Start of Records for this exercise

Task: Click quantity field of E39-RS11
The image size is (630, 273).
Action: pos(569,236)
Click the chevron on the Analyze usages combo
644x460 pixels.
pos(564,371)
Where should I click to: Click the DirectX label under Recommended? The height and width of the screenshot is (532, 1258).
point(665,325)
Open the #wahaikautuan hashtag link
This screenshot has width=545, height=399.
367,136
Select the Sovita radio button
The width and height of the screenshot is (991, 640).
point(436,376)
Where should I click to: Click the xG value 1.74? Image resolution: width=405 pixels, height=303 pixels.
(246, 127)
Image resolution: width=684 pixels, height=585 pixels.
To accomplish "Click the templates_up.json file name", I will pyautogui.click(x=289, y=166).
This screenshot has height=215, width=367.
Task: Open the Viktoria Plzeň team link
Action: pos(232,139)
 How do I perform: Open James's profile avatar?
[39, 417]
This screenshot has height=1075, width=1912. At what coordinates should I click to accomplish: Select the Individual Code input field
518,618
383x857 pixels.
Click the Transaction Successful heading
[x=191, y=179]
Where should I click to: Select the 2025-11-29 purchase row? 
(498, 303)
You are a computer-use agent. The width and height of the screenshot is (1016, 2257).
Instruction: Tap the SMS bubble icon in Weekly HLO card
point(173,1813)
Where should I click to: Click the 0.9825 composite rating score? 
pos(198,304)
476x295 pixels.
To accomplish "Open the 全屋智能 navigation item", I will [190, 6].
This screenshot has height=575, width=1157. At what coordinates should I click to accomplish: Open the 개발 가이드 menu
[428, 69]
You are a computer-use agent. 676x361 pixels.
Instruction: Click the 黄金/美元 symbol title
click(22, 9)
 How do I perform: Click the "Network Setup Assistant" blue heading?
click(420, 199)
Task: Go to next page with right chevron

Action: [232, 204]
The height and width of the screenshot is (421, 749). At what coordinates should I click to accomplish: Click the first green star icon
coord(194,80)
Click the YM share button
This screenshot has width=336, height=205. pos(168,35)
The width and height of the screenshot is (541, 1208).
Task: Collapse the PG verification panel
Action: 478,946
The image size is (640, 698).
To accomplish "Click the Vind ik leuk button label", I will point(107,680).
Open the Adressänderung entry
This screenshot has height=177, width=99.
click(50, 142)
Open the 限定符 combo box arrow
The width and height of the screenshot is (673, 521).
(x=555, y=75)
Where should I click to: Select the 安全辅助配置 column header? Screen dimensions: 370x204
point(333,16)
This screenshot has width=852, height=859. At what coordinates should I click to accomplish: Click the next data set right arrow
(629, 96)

End of Records for this exercise

Aim of the exercise: Every record above is to be copied exactly.

Answer to this exercise:
Task: Click quantity field of E39-RS11
The image size is (630, 273).
Action: pos(569,236)
Click the chevron on the Analyze usages combo
644x460 pixels.
pos(564,371)
Where should I click to: Click the DirectX label under Recommended? The height and width of the screenshot is (532, 1258).
point(665,325)
Open the #wahaikautuan hashtag link
This screenshot has width=545, height=399.
367,136
Select the Sovita radio button
The width and height of the screenshot is (991, 640).
point(436,376)
Where should I click to: Click the xG value 1.74? Image resolution: width=405 pixels, height=303 pixels.
(246, 127)
Image resolution: width=684 pixels, height=585 pixels.
To accomplish "Click the templates_up.json file name", I will pyautogui.click(x=289, y=166).
This screenshot has height=215, width=367.
Task: Open the Viktoria Plzeň team link
Action: pos(232,139)
 How do I perform: Open James's profile avatar?
[39, 417]
This screenshot has height=1075, width=1912. At what coordinates should I click to accomplish: Select the Individual Code input field
518,618
383x857 pixels.
Click the Transaction Successful heading
[x=191, y=179]
Where should I click to: Select the 2025-11-29 purchase row? 
(498, 303)
You are a computer-use agent. The width and height of the screenshot is (1016, 2257).
Instruction: Tap the SMS bubble icon in Weekly HLO card
point(173,1813)
Where should I click to: Click the 0.9825 composite rating score? 
pos(198,304)
476x295 pixels.
To accomplish "Open the 全屋智能 navigation item", I will [190, 6].
This screenshot has height=575, width=1157. At what coordinates should I click to accomplish: Open the 개발 가이드 menu
[428, 69]
You are a computer-use agent. 676x361 pixels.
Instruction: Click the 黄金/美元 symbol title
click(22, 9)
 How do I perform: Click the "Network Setup Assistant" blue heading?
click(420, 199)
Task: Go to next page with right chevron

Action: [232, 204]
The height and width of the screenshot is (421, 749). At what coordinates should I click to accomplish: Click the first green star icon
coord(194,80)
Click the YM share button
This screenshot has width=336, height=205. pos(168,35)
The width and height of the screenshot is (541, 1208).
Task: Collapse the PG verification panel
Action: 478,946
The image size is (640, 698).
To accomplish "Click the Vind ik leuk button label", I will point(107,680).
Open the Adressänderung entry
This screenshot has height=177, width=99.
click(50, 142)
Open the 限定符 combo box arrow
The width and height of the screenshot is (673, 521).
(x=555, y=75)
Where should I click to: Select the 安全辅助配置 column header? Screen dimensions: 370x204
point(333,16)
This screenshot has width=852, height=859. At what coordinates should I click to accomplish: Click the next data set right arrow
(629, 96)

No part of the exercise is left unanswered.